Лёня вспоминает о своей дальнейшей работе после разгрома НИИ по БиХС: «К концу 1986 г. работать в реорганизованном институте с новым директором стало практически невозможно, и я принял решение о переходе на другую работу. С большим трудом мне удалось вернуться в свою Альма-матер, Институт общей генетики АН СССР, несмотря на то, что к этому времени я уже в течение многих лет был членом Ученого совета института, а также членом специализированного совета по защите докторских диссертаций при этом институте. Кончились изнурительные поездки в Купавну. Вместо 2-х с половиной часов пути на автобусах и электричке в один конец, попадал на работу в течение 15-ти минут пешей прогулки».

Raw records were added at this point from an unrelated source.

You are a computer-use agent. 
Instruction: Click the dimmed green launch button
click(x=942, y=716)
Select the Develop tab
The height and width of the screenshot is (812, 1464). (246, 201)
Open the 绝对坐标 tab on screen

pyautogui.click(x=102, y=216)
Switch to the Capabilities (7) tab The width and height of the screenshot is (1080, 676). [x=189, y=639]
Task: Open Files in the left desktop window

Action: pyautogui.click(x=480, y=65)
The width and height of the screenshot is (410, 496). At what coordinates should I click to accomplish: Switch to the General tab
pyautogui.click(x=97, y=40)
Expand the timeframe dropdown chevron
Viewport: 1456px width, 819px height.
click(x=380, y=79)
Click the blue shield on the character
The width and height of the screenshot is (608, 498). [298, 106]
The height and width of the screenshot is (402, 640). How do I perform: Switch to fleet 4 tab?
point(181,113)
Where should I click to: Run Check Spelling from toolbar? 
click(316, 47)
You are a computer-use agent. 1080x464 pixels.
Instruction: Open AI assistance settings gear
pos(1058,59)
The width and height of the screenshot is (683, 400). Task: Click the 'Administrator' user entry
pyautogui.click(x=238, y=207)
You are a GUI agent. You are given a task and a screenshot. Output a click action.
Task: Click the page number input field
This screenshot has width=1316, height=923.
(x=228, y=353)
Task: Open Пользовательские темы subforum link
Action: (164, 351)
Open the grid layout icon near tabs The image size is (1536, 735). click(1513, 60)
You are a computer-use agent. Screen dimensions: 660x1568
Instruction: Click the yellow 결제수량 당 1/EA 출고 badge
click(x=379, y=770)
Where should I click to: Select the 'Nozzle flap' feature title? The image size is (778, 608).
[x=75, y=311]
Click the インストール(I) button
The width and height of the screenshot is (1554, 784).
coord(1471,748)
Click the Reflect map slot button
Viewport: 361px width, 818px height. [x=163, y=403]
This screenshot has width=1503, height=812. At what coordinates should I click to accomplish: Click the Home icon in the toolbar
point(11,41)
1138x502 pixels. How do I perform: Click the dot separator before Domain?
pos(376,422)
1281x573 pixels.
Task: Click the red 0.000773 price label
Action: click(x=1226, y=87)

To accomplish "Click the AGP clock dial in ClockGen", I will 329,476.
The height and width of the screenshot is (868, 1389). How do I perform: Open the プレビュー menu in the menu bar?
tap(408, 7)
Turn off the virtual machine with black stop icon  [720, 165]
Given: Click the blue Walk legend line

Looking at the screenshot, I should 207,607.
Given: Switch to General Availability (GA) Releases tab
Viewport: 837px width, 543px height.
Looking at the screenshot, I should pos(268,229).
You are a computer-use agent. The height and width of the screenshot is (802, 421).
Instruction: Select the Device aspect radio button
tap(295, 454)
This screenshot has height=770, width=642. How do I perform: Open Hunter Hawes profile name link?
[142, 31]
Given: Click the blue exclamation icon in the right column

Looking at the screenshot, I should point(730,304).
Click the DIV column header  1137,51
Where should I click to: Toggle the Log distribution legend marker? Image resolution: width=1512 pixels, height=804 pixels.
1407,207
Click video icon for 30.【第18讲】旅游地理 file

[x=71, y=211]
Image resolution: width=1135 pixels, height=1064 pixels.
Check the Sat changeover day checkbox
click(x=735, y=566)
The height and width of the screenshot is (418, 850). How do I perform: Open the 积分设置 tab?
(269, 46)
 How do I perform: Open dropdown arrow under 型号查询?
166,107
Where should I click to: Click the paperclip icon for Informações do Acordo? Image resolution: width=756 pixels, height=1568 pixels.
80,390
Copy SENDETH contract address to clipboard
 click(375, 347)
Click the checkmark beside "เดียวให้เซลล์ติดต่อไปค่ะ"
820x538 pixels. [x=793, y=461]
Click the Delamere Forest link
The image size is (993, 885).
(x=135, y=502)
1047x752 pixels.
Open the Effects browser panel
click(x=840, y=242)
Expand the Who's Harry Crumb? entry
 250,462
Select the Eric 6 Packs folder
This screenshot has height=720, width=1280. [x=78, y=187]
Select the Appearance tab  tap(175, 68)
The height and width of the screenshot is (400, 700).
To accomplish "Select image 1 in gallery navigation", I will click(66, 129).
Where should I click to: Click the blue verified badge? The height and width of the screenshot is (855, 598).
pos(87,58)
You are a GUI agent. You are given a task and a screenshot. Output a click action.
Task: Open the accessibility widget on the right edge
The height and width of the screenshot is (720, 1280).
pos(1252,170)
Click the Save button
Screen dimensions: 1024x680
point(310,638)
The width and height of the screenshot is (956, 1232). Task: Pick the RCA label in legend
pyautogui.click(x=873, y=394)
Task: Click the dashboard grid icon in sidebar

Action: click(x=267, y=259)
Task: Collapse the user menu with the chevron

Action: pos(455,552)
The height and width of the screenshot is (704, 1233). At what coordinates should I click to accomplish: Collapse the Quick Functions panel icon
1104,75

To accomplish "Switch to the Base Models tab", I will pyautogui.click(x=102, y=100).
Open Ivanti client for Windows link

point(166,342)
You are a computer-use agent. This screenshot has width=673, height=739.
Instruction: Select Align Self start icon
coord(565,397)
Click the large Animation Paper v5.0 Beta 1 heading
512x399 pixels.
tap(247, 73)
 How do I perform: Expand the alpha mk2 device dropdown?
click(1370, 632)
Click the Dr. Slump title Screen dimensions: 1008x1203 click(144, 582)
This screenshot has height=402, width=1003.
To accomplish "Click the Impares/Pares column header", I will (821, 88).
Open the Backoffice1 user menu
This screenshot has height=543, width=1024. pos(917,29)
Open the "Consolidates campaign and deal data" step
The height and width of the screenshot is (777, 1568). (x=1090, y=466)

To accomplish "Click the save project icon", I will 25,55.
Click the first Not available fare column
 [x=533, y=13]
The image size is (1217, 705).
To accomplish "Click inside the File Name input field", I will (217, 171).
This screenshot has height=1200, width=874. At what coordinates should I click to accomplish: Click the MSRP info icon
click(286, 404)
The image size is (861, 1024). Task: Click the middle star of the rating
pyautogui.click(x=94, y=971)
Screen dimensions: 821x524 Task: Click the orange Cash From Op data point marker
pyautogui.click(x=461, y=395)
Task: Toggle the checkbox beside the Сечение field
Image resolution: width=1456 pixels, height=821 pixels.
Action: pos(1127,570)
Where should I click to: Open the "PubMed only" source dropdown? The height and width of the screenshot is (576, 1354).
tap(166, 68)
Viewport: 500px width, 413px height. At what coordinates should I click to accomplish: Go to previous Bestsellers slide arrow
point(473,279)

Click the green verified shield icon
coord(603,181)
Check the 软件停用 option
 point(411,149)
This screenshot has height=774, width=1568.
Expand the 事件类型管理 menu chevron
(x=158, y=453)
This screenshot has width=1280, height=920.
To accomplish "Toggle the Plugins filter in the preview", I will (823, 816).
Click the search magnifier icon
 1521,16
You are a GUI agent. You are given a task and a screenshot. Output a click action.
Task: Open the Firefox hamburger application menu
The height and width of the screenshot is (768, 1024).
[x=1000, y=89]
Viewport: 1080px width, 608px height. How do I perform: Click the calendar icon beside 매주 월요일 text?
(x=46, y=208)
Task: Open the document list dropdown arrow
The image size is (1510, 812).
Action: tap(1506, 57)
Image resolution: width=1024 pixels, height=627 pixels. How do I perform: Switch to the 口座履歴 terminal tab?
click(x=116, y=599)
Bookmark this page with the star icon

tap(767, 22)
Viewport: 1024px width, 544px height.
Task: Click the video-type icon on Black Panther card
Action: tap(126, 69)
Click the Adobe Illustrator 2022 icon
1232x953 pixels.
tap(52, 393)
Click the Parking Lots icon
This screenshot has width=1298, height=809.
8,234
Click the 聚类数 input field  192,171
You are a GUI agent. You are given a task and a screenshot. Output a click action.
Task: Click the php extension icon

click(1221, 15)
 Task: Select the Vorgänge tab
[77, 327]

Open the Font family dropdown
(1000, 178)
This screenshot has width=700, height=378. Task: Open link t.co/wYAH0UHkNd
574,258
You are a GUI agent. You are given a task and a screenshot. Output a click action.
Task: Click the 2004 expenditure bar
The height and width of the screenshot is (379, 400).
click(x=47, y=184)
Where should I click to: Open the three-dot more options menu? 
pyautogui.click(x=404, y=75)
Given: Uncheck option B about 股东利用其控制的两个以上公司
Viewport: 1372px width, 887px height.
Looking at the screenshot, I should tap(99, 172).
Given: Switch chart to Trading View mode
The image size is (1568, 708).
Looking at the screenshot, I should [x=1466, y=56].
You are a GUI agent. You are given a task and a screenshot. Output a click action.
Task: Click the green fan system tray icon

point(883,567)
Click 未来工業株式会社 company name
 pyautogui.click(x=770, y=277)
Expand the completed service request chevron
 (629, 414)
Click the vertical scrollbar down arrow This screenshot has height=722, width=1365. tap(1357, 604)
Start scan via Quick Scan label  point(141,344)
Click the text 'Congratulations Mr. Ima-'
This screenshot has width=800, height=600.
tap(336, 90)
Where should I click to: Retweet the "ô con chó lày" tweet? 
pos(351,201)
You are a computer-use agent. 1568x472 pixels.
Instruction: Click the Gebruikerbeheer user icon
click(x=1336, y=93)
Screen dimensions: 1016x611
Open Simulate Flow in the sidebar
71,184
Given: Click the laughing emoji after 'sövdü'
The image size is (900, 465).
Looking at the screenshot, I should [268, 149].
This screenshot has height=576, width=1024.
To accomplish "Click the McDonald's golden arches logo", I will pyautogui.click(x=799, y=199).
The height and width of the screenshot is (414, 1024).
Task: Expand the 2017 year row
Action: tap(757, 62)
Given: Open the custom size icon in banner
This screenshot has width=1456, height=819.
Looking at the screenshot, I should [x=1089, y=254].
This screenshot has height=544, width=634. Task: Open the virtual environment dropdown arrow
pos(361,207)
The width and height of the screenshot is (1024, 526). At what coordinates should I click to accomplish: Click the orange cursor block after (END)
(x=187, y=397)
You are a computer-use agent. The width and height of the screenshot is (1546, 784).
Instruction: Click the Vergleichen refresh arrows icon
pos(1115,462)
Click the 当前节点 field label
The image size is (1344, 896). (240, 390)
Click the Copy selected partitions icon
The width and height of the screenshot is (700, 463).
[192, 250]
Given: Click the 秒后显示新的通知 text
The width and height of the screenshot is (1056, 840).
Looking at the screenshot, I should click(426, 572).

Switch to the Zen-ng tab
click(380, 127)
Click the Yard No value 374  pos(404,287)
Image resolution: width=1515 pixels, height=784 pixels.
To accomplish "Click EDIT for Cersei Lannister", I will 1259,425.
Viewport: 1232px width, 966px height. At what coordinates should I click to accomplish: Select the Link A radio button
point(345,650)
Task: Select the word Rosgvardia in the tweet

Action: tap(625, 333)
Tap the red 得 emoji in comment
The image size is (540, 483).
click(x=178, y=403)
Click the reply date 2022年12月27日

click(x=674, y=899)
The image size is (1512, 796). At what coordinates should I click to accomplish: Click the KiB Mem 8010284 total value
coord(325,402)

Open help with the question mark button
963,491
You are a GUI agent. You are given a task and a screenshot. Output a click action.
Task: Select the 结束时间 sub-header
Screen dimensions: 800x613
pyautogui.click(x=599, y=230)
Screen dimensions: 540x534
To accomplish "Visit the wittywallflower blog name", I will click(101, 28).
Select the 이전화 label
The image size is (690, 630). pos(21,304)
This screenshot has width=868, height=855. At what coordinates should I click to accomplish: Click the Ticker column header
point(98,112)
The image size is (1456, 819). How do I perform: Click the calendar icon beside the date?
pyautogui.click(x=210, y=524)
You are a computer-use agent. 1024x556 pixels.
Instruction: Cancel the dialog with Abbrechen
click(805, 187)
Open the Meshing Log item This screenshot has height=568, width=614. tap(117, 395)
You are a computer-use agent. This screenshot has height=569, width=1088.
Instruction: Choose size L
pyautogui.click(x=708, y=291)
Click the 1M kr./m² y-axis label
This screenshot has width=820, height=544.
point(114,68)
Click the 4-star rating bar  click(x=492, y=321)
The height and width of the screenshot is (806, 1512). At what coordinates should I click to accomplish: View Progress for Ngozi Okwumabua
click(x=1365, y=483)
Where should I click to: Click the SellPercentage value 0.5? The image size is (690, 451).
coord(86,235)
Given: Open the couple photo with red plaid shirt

Вскоре Лёне предложили должность Ученого секретаря института, и он согласился. Статус этой должности в институте поднялся. Склоки, которые существовали в институте практически со дня его основания, прекратились, думаю, что не без Лёниных усилий. В секретариате АН стали говорить, что они никогда еще не сталкивались с таким Ученым секретарем, который им тоже успевал давать массу ценных советов.

Печальные события этого 80-летия продолжались. В 1983 году на 70-м году жизни умерла Марианна Петровна Шаскольская, которая была постоянным и желанным гостем в доме моих родителей и с которой была тесно связана значительная часть и моей жизни. Безвременно ушёл из жизни крупный советский учёный. Марианна Петровна входит в список 40 самых выдающихся в мире учёных женщин. Международные конференции её памяти ежегодно проводятся в Москве. Слава богу, остались ещё люди, которые её хорошо помнят и ценят её заслуги.

23 мая 1985 года ушла из жизни моя мама, Ломовская Эмма Григорьевна, когда ей было 75 лет. Последние годы ее жизни мы жили совсем рядом, прогуливались с ней по Молодежной улице, она никогда не выглядела старой (а, может быть, мне это казалось) по сравнению с другими пожилыми женщинами, которых мы встречали. Она, в отличие от папы, уже хорошо понимала обстановку в стране и говорила мне об этом.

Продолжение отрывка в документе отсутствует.